» **Collected data**:
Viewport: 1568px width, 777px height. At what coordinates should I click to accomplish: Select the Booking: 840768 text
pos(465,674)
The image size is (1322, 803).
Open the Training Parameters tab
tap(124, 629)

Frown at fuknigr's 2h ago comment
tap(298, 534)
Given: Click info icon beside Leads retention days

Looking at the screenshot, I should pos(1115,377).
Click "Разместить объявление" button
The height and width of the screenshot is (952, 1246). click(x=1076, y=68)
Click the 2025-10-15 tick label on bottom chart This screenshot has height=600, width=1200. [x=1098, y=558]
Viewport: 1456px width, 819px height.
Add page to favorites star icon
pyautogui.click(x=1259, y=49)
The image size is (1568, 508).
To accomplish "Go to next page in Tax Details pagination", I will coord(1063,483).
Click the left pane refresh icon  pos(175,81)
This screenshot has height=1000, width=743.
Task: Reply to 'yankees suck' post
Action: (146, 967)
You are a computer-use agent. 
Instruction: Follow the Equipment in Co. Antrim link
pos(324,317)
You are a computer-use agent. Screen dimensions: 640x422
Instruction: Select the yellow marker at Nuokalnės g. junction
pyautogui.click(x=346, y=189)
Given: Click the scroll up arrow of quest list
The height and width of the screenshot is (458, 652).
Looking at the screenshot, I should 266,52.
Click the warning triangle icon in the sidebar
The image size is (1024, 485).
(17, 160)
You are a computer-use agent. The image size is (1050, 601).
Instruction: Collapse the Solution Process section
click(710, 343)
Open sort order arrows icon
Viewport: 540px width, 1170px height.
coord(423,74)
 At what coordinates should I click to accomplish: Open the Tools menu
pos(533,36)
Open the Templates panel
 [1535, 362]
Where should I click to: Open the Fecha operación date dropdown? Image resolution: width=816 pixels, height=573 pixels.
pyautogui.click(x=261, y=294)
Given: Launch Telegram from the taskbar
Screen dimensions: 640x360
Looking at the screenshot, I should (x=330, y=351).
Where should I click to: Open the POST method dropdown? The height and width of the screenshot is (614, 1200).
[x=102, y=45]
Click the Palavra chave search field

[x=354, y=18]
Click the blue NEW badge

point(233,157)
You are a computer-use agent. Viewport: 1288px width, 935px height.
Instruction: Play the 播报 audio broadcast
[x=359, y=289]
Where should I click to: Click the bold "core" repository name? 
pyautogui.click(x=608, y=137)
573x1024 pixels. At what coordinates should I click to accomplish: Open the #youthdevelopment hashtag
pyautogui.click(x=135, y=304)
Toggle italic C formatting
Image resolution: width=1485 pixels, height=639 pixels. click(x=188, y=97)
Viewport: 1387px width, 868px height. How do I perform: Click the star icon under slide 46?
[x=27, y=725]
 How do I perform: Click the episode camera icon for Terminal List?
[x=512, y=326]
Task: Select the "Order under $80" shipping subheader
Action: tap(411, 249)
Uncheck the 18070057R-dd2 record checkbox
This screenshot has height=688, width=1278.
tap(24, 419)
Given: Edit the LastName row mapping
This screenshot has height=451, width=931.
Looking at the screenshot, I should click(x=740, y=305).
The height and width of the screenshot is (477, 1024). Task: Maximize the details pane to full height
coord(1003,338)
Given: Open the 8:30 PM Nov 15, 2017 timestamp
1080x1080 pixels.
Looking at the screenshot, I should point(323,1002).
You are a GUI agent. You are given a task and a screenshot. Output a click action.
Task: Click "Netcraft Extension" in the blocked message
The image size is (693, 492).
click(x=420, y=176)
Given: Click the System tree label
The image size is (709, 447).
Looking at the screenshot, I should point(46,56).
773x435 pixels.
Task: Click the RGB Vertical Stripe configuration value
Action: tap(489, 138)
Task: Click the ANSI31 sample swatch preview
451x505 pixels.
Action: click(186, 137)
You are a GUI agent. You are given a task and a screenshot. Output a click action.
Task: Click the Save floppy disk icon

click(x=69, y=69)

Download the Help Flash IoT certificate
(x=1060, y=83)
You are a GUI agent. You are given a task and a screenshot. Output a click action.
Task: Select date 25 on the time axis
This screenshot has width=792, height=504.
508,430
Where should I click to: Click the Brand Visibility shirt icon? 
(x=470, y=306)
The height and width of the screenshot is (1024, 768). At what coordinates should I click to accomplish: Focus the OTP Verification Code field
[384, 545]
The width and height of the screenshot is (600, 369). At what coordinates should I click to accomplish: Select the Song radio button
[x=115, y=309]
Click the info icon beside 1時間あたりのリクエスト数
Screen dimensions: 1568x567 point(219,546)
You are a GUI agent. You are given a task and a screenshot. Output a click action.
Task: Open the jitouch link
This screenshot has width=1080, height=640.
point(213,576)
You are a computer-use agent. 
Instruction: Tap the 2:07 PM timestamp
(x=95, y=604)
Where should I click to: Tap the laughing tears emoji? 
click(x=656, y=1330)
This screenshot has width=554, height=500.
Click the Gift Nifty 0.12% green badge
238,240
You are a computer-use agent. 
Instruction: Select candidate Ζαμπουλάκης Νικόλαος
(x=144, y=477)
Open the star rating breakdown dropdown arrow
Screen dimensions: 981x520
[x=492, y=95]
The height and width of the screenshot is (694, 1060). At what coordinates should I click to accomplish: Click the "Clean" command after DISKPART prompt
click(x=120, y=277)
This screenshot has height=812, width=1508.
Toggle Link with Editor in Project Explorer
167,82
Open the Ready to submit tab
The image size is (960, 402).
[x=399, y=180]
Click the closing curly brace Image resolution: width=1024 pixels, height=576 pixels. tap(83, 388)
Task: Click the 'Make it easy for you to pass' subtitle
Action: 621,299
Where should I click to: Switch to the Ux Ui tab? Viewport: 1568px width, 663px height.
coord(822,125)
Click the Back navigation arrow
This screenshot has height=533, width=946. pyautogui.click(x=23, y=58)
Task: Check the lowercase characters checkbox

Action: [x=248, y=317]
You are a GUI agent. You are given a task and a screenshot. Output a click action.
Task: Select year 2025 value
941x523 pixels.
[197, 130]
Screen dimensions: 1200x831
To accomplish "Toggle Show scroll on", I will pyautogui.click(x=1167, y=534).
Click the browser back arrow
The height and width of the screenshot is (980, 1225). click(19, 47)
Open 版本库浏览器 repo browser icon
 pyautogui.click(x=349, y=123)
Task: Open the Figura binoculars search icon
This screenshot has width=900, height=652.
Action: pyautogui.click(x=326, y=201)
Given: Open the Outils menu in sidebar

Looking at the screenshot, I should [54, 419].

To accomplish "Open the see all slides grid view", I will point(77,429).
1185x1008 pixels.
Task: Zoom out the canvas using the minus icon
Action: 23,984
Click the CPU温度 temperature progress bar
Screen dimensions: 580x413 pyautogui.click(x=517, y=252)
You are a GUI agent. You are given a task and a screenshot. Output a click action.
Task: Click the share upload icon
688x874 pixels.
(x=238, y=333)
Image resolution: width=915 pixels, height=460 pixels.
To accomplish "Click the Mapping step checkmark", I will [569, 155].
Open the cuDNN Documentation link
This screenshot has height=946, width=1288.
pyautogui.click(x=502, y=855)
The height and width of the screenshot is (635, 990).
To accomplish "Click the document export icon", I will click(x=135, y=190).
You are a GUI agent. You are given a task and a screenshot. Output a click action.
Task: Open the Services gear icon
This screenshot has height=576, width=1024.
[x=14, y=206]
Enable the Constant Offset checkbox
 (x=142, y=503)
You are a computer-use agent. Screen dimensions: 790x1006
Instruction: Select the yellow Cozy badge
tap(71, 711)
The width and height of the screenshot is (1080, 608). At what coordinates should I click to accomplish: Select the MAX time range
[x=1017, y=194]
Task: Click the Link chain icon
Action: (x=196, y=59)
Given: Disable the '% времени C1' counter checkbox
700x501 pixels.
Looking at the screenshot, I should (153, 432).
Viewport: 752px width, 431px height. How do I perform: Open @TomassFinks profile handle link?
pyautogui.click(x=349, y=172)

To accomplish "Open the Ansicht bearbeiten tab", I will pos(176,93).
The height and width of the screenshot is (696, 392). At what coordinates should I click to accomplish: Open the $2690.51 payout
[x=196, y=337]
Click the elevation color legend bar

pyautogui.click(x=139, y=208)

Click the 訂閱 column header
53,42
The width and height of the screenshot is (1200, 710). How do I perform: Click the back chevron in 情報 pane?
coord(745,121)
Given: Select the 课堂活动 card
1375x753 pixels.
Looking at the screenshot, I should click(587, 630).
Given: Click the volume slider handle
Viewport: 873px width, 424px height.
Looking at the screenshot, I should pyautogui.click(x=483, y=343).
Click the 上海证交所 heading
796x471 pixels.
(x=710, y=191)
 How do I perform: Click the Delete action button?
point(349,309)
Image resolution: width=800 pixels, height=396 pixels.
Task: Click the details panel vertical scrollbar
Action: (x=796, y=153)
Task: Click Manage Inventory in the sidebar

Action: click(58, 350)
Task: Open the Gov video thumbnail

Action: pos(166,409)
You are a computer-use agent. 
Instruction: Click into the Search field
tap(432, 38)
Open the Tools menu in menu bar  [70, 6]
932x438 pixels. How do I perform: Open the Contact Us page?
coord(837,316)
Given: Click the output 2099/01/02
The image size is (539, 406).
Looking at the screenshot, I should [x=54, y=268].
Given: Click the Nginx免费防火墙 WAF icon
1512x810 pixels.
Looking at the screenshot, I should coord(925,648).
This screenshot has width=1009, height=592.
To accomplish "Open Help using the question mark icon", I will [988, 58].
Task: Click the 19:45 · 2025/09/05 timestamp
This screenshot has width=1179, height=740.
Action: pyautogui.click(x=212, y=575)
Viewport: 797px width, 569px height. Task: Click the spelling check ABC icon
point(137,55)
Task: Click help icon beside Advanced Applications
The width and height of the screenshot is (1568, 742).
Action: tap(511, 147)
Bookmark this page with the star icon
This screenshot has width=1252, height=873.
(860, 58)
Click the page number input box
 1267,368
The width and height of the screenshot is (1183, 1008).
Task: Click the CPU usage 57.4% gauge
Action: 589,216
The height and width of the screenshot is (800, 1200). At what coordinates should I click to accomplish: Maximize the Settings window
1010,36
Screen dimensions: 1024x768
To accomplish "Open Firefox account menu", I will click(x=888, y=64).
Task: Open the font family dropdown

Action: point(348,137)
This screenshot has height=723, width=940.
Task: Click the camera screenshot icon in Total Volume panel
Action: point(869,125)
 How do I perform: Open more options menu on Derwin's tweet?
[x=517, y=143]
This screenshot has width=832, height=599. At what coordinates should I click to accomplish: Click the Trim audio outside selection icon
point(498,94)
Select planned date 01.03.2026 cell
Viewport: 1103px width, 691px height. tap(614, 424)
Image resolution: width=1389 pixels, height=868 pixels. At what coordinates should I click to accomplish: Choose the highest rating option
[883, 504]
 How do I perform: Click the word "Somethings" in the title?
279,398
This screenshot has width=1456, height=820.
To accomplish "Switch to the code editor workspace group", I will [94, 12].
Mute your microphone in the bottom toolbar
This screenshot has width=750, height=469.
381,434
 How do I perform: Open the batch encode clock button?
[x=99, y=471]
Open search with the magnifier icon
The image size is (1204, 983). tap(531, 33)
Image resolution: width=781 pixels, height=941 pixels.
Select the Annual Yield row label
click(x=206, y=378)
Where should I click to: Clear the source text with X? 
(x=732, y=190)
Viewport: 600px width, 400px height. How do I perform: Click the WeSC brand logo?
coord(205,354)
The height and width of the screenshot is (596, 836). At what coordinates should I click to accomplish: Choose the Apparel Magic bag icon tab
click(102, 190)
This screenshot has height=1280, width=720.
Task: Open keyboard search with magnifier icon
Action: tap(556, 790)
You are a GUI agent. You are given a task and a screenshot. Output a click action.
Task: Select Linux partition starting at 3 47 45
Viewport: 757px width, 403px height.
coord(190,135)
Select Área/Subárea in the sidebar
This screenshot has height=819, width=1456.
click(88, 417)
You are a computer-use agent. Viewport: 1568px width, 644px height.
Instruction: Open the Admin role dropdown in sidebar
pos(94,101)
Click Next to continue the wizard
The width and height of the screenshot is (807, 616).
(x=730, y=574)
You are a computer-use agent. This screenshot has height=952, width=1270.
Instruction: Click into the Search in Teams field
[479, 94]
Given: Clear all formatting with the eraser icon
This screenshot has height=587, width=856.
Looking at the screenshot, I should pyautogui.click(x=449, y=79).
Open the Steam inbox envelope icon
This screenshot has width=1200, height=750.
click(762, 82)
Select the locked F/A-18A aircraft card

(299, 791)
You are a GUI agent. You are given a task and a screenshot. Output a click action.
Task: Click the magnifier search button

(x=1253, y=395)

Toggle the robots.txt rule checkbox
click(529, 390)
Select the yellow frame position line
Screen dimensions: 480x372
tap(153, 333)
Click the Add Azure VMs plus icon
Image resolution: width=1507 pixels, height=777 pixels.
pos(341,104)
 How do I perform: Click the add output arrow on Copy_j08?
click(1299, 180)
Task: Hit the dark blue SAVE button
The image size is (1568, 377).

» **Aim of the exercise**: Repeat the entries above verbatim, but only from the line that has "Click the Back navigation arrow" down to the line that has "Screen dimensions: 1200x831", inclusive.

» **Result of this exercise**:
Click the Back navigation arrow
This screenshot has height=533, width=946. pyautogui.click(x=23, y=58)
Task: Check the lowercase characters checkbox

Action: [x=248, y=317]
You are a GUI agent. You are given a task and a screenshot. Output a click action.
Task: Select year 2025 value
941x523 pixels.
[197, 130]
Screen dimensions: 1200x831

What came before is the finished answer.